» **What you need to do**
Revise the records below by substituting "Where do I click to" for every occurrence of "Where should I click to", and keep all other text unchanged.
┄┄┄┄┄┄┄┄┄┄┄┄┄┄┄┄┄┄┄┄
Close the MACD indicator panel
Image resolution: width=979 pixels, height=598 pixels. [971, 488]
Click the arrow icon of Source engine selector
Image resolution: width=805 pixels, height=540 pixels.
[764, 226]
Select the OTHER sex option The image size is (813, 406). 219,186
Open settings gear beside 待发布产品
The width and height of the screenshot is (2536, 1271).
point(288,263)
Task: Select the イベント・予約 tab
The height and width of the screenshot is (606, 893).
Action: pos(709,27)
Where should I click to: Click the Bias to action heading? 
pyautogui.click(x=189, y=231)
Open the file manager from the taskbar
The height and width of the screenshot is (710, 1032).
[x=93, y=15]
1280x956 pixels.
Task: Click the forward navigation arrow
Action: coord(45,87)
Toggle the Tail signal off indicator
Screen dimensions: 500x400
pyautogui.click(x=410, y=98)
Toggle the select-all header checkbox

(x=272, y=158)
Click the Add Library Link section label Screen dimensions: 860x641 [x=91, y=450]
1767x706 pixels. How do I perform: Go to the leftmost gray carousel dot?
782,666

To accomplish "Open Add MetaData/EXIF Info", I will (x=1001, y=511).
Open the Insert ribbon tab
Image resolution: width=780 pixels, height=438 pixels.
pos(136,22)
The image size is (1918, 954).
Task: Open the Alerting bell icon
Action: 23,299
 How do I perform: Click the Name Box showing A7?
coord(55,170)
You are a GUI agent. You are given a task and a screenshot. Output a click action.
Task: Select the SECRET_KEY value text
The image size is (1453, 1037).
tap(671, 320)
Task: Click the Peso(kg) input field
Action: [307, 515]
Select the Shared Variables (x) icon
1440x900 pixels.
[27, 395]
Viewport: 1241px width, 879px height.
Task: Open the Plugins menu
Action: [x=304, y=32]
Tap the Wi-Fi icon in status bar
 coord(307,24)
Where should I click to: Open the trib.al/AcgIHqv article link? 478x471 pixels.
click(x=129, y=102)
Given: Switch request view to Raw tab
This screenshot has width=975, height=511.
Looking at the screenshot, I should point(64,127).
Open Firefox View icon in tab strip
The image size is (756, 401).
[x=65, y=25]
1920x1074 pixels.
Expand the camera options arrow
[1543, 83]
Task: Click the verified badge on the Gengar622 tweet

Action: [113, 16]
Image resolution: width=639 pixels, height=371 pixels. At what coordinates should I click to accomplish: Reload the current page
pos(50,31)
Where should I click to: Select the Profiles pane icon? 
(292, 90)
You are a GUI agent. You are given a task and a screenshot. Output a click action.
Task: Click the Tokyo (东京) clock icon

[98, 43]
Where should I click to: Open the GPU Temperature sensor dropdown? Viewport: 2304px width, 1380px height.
┄┄┄┄┄┄┄┄┄┄┄┄┄┄┄┄┄┄┄┄
» **The solution**
Close the MACD indicator panel
Image resolution: width=979 pixels, height=598 pixels. [971, 488]
Click the arrow icon of Source engine selector
Image resolution: width=805 pixels, height=540 pixels.
[764, 226]
Select the OTHER sex option The image size is (813, 406). 219,186
Open settings gear beside 待发布产品
The width and height of the screenshot is (2536, 1271).
point(288,263)
Task: Select the イベント・予約 tab
The height and width of the screenshot is (606, 893).
Action: pos(709,27)
Where do I click to: Click the Bias to action heading? 
pyautogui.click(x=189, y=231)
Open the file manager from the taskbar
The height and width of the screenshot is (710, 1032).
[x=93, y=15]
1280x956 pixels.
Task: Click the forward navigation arrow
Action: coord(45,87)
Toggle the Tail signal off indicator
Screen dimensions: 500x400
pyautogui.click(x=410, y=98)
Toggle the select-all header checkbox

(x=272, y=158)
Click the Add Library Link section label Screen dimensions: 860x641 [x=91, y=450]
1767x706 pixels. How do I perform: Go to the leftmost gray carousel dot?
782,666

To accomplish "Open Add MetaData/EXIF Info", I will (x=1001, y=511).
Open the Insert ribbon tab
Image resolution: width=780 pixels, height=438 pixels.
pos(136,22)
The image size is (1918, 954).
Task: Open the Alerting bell icon
Action: 23,299
 How do I perform: Click the Name Box showing A7?
coord(55,170)
You are a GUI agent. You are given a task and a screenshot. Output a click action.
Task: Select the SECRET_KEY value text
The image size is (1453, 1037).
tap(671, 320)
Task: Click the Peso(kg) input field
Action: [307, 515]
Select the Shared Variables (x) icon
1440x900 pixels.
[27, 395]
Viewport: 1241px width, 879px height.
Task: Open the Plugins menu
Action: [x=304, y=32]
Tap the Wi-Fi icon in status bar
 coord(307,24)
Where do I click to: Open the trib.al/AcgIHqv article link? 478x471 pixels.
click(x=129, y=102)
Given: Switch request view to Raw tab
This screenshot has width=975, height=511.
Looking at the screenshot, I should point(64,127).
Open Firefox View icon in tab strip
The image size is (756, 401).
[x=65, y=25]
1920x1074 pixels.
Expand the camera options arrow
[1543, 83]
Task: Click the verified badge on the Gengar622 tweet

Action: [113, 16]
Image resolution: width=639 pixels, height=371 pixels. At what coordinates should I click to accomplish: Reload the current page
pos(50,31)
Where do I click to: Select the Profiles pane icon? 
(292, 90)
You are a GUI agent. You are given a task and a screenshot. Output a click action.
Task: Click the Tokyo (东京) clock icon

[98, 43]
Where do I click to: Open the GPU Temperature sensor dropdown? Viewport: 2304px width, 1380px height.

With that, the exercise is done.